There are two ways of looking at the saga of Opel, the European carmaker being sold by General Motors with the help of some €4.5 billion ($6.7 billion) in German state aid. The first, gloomy view is that the Germans have mounted a shocking assault on the principles of the European Union’s single market—and, worse, have got away with it.
During a sale process overshadowed by electoral politics, the German government openly favoured a consortium involving Magna International, an Austro-Canadian car-parts maker; Sberbank, Russia’s largest retail bank; and GAZ, Russia’s second-largest carmaker. The dodgy industrial logic of Magna’s plan, which would keep open all four Opel factories in Germany but trim production at more efficient ones in Spain, was, alas, electoral catnip to German politicians. They duly nodded and winked that they would hand over the cash only if Magna won.
Yet the EU’s state-aid rules forbid members from engaging in such subsidy wars. On October 16th the competition commissioner, Neelie Kroes, announced in effect that she had proof of cheating. Ms Kroes, a tough Dutchwoman, said there were “significant indications” that aid promised to Opel was conditional on Magna buying the firm, and on business plans that set out where future production would be based. She invited Germany to pledge that its money would be available to any investor. The government in Berlin issued a letter saying just this.
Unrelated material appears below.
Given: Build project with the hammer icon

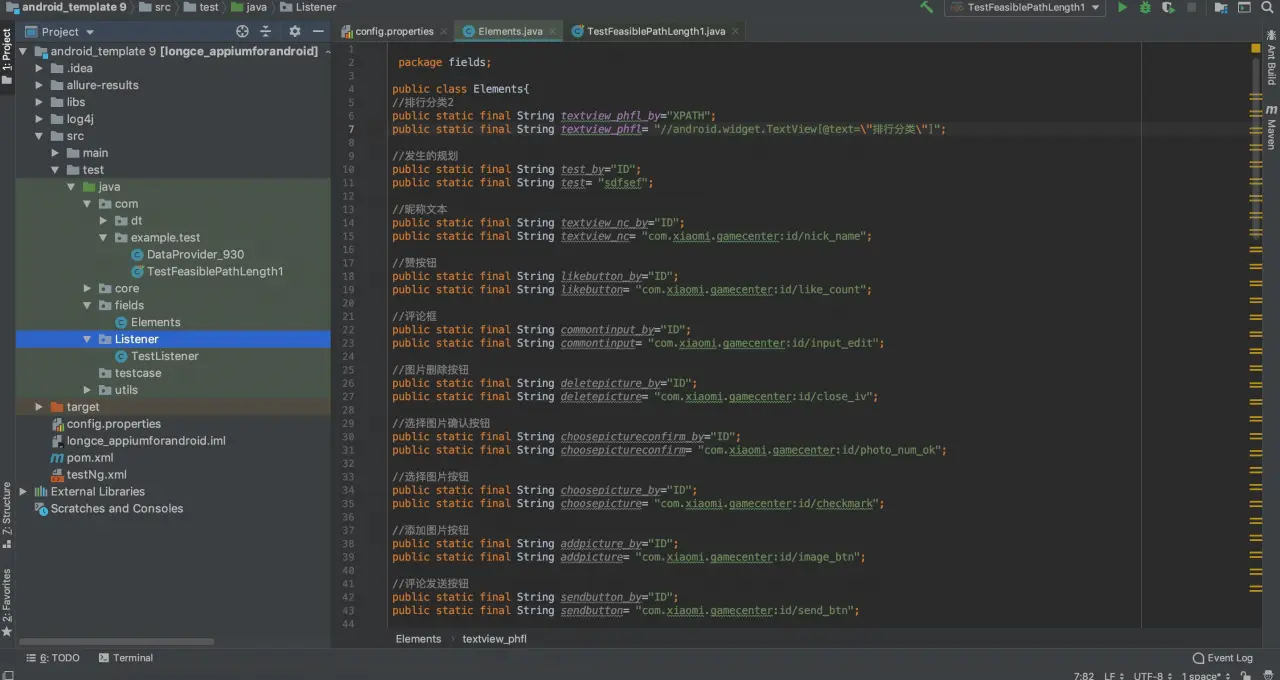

To many, the commission intervention looked terribly late. Rival bidders walked away long ago. European governments that had demanded a probe of the Opel deal, notably Britain’s, have now negotiated side deals with Magna to preserve jobs at home. And the commission could have done a lot more. A “smoking gun” was found among the 300 pages of papers delivered by the German government, making explicit references to Magna’s success being a precondition for German state aid. That would normally be enough to launch a formal state-aid investigation. Under EU rules, governments can subsidise jobs for specific, narrow purposes: eg, they can assist a firm to move to an economically depressed region, in return for pledges to create jobs that must last a given number of years. Moreover, during the credit crunch, governments may offer help to firms unable to raise capital by themselves. But governments making loans may not push firms towards mergers or investments for political reasons. Opel was supposed to make a purely commercial decision on its buyer.